The paper tackles the problem of deterministic online classification with apple tasting feedback, where feedback is only received when predicting 1, and shows that deterministic learning is feasible in the realizable case with a mistake bound of O(√(L(H) T log T)), which is tight for some classes, and characterizes learnability in the agnostic case with a trichotomy of easy, hard, or unlearnable classes.
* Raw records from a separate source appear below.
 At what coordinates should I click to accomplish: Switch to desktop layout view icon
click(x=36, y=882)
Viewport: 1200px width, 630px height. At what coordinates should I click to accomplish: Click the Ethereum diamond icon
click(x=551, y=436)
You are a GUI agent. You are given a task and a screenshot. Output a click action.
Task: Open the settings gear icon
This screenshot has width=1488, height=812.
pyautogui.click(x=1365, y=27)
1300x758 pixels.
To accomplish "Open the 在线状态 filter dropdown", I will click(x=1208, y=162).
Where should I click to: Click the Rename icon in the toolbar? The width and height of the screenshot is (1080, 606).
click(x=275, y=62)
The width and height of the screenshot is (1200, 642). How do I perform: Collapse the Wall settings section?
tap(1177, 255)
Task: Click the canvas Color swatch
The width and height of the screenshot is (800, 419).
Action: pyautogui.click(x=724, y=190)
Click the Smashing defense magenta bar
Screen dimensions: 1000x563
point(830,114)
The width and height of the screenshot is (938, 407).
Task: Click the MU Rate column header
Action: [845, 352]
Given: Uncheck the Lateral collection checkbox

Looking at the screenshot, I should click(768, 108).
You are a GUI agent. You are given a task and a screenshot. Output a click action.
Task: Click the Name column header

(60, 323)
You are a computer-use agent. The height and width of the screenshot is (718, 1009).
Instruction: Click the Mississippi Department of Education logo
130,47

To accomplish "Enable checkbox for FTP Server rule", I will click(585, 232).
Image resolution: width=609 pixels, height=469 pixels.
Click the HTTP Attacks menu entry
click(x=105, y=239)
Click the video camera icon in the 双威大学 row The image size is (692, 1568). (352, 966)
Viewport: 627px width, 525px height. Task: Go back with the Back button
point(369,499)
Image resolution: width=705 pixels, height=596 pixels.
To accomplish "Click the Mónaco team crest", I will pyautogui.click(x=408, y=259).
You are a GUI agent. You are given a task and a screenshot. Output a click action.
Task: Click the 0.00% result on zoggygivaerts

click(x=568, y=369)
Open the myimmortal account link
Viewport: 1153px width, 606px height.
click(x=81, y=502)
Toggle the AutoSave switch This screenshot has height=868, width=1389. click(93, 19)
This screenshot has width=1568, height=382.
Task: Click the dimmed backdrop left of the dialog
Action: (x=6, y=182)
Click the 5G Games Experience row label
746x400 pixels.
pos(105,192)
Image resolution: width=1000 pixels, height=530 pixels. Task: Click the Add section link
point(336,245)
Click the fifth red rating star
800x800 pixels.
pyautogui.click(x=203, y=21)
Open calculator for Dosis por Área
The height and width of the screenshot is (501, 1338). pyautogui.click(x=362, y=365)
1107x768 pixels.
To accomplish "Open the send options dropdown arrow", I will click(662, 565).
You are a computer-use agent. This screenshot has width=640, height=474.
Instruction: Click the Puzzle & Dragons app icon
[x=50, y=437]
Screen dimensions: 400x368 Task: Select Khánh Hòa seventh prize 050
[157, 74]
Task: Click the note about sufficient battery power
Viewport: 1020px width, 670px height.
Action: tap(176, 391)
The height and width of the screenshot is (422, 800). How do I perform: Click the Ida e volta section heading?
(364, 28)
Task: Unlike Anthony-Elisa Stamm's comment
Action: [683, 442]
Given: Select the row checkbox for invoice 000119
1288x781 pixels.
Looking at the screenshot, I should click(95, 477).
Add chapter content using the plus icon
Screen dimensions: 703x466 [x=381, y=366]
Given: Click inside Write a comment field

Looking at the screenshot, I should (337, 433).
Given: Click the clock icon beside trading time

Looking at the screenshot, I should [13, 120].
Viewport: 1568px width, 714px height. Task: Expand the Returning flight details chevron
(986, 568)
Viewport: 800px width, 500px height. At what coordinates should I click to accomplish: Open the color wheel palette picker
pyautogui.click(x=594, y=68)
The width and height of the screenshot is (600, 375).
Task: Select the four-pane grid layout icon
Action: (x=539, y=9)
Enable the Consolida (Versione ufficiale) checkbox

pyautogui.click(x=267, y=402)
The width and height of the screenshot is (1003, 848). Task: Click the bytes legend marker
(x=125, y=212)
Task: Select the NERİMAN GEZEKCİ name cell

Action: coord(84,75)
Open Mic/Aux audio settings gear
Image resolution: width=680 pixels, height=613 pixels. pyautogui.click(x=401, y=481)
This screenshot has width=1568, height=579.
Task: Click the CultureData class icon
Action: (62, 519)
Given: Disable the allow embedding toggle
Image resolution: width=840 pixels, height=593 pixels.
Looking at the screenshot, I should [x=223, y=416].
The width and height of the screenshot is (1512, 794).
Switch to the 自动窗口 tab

In binary ($0/1$) online classification with apple tasting feedback, the learner receives feedback only when predicting $1$. Besides some degenerate learning tasks, all previously known learning algorithms for this model are randomized. Consequently, prior to this work it was unknown whether deterministic apple tasting is generally feasible. In this work, we provide the first widely-applicable deterministic apple tasting learner, and show that in the realizable case, a hypothesis class is learnable if and only if it is deterministically learnable, confirming a conjecture of [Raman, Subedi, Raman, Tewari-24]. Quantitatively, we show that every class $\mathcal{H}$ is learnable with mistake bound $O \left(\sqrt{\mathtt{L}(\mathcal{H}) T \log T} \right)$ (where $\mathtt{L}(\mathcal{H})$ is the Littlestone dimension of $\mathcal{H}$), and that this is tight for some classes. We further study the agnostic case, in which the best hypothesis makes at most $k$ many mistakes, and prove a trichotomy stating that every class $\mathcal{H}$ must be either easy, hard, or unlearnable. Easy classes have (both randomized and deterministic) mistake bound $Θ_{\mathcal{H}}(k)$. Hard classes have randomized mistake bound $\tildeΘ_{\mathcal{H}} \left(k + \sqrt{T} \right)$, and deterministic mistake bound $\tildeΘ_{\mathcal{H}} \left(\sqrt{k \cdot T} \right)$, where $T$ is the time horizon. Unlearnable classes have (both randomized and deterministic) mistake bound $Θ(T)$. Our upper bound is based on a deterministic algorithm for learning from expert advice with apple tasting feedback, a problem interesting in its own right. For this problem, we show that the optimal deterministic mistake bound is $Θ\left(\sqrt{T (k + \log n)} \right)$ for all $k$ and $T \leq n \leq 2^T$, where $n$ is the number of experts.